The cytoplasmic domain of glycoprotein (GP) Ibalpha constrains the lateral diffusion of the GP Ib-IX complex and modulates von Willebrand factor binding.

To study the role of the glycoprotein (GP) Ibalpha cytoplasmic domain in the mobility of the GP Ib-IX complex within the plasma membrane and in its ability to bind vWf, we established eight cell lines expressing GP Ib-IX complexes (these complexes lack GP V but function normally as receptors for vWf) that contain either wild-type GP Ibalpha or one of a series of GP Ibalpha truncation mutants missing different lengths of the cytoplasmic domain. To test the mobility of these complexes within the plasma membrane, we used the technique of fluorescence recovery after photobleaching after labeling them with a fluorescein-conjugated anti-GP Ibalpha monoclonal antibody. Fluorescence recovery within a bleached area on the cell surface was evaluated by scanning the cell surface with a low-intensity laser for 3 min after bleaching and then extrapolating the recovery values to infinite time. Fluorescence recovery in cells expressing wild-type GP Ibalpha was negligible. However, when only six amino acids were removed from the GP Ibalpha carboxyl terminus (t604 mutant, polypeptide length of 604 vs 610 residues for wild-type GP Ibalpha), complex mobility increased greatly, as judged by a more rapid recovery of fluorescence in the bleached area (48% recovery).
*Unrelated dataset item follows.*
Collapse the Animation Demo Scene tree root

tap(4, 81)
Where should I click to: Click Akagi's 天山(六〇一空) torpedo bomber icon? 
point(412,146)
The mobility increased further in the t594 mutant and remained approximately the same through the t534 mutant (55-67% recovery). A further increase in mobility was observed with the t518 mutant (>80% recovery), which lacks almost all of the GP Ibalpha cytoplasmic domain. The ristocetin-dependent binding of the mutant cell lines was also evaluated. Binding of vWf to cells expressing any of the mutant complexes was markedly lower than that to cells expressing the wild-type complex. These studies demonstrate that the cytoplasmic domain of GP Ibalpha fixes the position of the GP Ib-IX complex on the platelet surface and that this orientation is an important determinant of the complex's ability to bind vWf.